## [WORK REQUIRED]
Among the entries below, only the lines starting at the one with "2017 (342, 1945)" and ending at the one with "Google (374, 796)", both included, are to be printed exactly.

## [PROVIDED RECORDS]
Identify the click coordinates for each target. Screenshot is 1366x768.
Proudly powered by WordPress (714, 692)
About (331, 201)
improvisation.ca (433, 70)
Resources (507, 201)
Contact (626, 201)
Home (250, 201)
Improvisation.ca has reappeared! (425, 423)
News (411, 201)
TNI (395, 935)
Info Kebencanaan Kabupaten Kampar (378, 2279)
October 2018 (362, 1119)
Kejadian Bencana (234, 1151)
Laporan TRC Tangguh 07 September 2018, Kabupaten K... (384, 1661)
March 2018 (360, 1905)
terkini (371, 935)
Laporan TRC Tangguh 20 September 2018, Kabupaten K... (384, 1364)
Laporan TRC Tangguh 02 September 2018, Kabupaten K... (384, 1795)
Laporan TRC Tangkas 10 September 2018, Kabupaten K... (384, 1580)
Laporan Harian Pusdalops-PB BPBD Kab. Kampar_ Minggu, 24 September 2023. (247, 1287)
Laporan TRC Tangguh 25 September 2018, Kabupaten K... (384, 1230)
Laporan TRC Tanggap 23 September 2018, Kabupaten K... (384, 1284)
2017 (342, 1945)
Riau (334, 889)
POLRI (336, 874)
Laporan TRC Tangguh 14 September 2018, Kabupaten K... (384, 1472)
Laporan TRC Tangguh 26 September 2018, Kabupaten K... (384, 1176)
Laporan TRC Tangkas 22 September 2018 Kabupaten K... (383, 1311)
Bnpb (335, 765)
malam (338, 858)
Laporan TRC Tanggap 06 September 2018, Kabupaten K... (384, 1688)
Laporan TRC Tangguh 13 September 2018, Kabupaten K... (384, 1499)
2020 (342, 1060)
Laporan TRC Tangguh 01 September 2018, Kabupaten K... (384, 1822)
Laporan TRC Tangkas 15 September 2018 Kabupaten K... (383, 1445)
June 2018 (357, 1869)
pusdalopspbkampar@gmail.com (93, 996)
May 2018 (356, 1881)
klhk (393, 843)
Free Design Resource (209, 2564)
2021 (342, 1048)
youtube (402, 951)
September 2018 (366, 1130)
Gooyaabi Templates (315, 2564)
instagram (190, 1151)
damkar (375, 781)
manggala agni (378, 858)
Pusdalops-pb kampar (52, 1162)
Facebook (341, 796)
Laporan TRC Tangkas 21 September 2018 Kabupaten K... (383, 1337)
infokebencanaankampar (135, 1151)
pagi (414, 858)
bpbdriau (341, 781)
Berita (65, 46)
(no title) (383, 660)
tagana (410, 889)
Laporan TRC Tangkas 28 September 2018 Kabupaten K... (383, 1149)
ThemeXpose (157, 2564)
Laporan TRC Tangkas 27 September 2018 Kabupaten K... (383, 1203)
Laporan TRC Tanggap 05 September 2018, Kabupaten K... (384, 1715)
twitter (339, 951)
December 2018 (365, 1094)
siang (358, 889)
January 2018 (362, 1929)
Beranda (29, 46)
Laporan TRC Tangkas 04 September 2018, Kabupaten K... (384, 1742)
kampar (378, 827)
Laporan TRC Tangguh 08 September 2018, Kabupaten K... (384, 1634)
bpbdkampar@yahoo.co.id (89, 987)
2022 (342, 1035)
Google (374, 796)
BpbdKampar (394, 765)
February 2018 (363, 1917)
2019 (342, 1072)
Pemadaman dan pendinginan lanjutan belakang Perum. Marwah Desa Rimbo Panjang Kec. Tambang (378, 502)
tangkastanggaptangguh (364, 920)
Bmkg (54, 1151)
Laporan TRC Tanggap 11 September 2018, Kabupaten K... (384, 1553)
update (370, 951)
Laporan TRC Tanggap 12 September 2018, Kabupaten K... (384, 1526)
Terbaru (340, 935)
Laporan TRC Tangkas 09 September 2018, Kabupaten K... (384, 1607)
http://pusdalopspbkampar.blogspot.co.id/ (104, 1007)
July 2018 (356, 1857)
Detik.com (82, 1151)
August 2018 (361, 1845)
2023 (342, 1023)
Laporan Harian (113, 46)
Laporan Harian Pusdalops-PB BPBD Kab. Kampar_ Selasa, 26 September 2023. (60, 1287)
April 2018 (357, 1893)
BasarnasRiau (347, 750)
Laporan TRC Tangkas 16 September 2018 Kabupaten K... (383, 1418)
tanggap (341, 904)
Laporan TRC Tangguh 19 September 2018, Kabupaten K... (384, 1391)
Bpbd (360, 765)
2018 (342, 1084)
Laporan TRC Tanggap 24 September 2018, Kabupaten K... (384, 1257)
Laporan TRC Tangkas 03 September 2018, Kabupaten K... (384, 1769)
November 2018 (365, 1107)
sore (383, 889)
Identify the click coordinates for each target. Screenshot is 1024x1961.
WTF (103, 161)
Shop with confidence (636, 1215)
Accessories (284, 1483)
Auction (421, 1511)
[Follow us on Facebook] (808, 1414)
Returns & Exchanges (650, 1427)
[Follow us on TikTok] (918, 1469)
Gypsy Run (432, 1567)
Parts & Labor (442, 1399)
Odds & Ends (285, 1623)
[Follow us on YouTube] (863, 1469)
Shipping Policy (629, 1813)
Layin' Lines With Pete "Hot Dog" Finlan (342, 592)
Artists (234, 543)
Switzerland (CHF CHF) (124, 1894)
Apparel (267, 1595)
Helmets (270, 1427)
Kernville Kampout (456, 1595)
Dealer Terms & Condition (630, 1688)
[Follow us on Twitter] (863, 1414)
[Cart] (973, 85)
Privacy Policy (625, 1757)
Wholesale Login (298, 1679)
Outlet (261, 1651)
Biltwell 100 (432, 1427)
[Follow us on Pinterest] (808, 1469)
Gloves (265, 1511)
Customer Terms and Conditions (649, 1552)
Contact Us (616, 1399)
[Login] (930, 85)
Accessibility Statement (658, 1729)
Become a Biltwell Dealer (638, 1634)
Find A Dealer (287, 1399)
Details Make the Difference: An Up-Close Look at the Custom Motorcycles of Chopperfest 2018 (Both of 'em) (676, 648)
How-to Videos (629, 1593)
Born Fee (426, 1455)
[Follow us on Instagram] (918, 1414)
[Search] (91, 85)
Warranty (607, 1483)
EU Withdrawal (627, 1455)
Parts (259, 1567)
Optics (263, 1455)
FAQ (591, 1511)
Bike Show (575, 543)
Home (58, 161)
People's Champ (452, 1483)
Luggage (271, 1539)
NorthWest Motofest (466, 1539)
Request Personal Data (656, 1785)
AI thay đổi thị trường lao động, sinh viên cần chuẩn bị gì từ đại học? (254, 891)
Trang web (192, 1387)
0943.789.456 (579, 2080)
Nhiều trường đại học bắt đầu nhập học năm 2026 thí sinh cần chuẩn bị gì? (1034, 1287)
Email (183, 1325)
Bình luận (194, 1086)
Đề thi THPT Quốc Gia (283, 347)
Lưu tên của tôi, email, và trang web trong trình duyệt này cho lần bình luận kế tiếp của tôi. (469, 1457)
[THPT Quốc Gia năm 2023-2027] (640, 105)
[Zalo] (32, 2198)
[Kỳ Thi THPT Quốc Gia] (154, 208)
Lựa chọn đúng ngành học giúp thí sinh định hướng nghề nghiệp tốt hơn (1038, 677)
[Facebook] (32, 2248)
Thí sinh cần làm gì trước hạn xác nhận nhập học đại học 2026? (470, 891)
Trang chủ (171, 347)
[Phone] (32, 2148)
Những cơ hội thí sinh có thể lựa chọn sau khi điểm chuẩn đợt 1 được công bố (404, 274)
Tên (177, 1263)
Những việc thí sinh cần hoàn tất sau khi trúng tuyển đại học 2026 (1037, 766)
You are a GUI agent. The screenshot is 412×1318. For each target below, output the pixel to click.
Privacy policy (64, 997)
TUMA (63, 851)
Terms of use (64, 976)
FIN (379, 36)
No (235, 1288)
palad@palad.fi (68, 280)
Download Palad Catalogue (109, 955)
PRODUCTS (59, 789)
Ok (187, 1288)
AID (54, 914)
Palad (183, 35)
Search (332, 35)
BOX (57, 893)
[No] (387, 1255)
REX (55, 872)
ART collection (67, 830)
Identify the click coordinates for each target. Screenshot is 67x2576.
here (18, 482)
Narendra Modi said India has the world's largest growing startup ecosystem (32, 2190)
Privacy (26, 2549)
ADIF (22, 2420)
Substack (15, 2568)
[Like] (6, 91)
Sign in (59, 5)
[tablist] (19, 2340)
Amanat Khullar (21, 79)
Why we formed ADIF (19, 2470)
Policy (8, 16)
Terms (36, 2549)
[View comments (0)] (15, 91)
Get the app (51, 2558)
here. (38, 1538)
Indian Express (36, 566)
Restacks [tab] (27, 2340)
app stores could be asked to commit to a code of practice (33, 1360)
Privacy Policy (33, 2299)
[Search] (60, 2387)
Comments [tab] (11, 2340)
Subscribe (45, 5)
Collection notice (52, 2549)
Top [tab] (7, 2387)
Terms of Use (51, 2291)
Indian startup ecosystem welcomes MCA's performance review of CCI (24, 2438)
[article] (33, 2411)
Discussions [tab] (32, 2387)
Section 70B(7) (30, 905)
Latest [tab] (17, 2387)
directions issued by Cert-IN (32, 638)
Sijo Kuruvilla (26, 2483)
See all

## [ANSWER TO THE PROBLEM]
2017 (342, 1945)
Riau (334, 889)
POLRI (336, 874)
Laporan TRC Tangguh 14 September 2018, Kabupaten K... (384, 1472)
Laporan TRC Tangguh 26 September 2018, Kabupaten K... (384, 1176)
Laporan TRC Tangkas 22 September 2018 Kabupaten K... (383, 1311)
Bnpb (335, 765)
malam (338, 858)
Laporan TRC Tanggap 06 September 2018, Kabupaten K... (384, 1688)
Laporan TRC Tangguh 13 September 2018, Kabupaten K... (384, 1499)
2020 (342, 1060)
Laporan TRC Tangguh 01 September 2018, Kabupaten K... (384, 1822)
Laporan TRC Tangkas 15 September 2018 Kabupaten K... (383, 1445)
June 2018 (357, 1869)
pusdalopspbkampar@gmail.com (93, 996)
May 2018 (356, 1881)
klhk (393, 843)
Free Design Resource (209, 2564)
2021 (342, 1048)
youtube (402, 951)
September 2018 (366, 1130)
Gooyaabi Templates (315, 2564)
instagram (190, 1151)
damkar (375, 781)
manggala agni (378, 858)
Pusdalops-pb kampar (52, 1162)
Facebook (341, 796)
Laporan TRC Tangkas 21 September 2018 Kabupaten K... (383, 1337)
infokebencanaankampar (135, 1151)
pagi (414, 858)
bpbdriau (341, 781)
Berita (65, 46)
(no title) (383, 660)
tagana (410, 889)
Laporan TRC Tangkas 28 September 2018 Kabupaten K... (383, 1149)
ThemeXpose (157, 2564)
Laporan TRC Tangkas 27 September 2018 Kabupaten K... (383, 1203)
Laporan TRC Tanggap 05 September 2018, Kabupaten K... (384, 1715)
twitter (339, 951)
December 2018 (365, 1094)
siang (358, 889)
January 2018 (362, 1929)
Beranda (29, 46)
Laporan TRC Tangkas 04 September 2018, Kabupaten K... (384, 1742)
kampar (378, 827)
Laporan TRC Tangguh 08 September 2018, Kabupaten K... (384, 1634)
bpbdkampar@yahoo.co.id (89, 987)
2022 (342, 1035)
Google (374, 796)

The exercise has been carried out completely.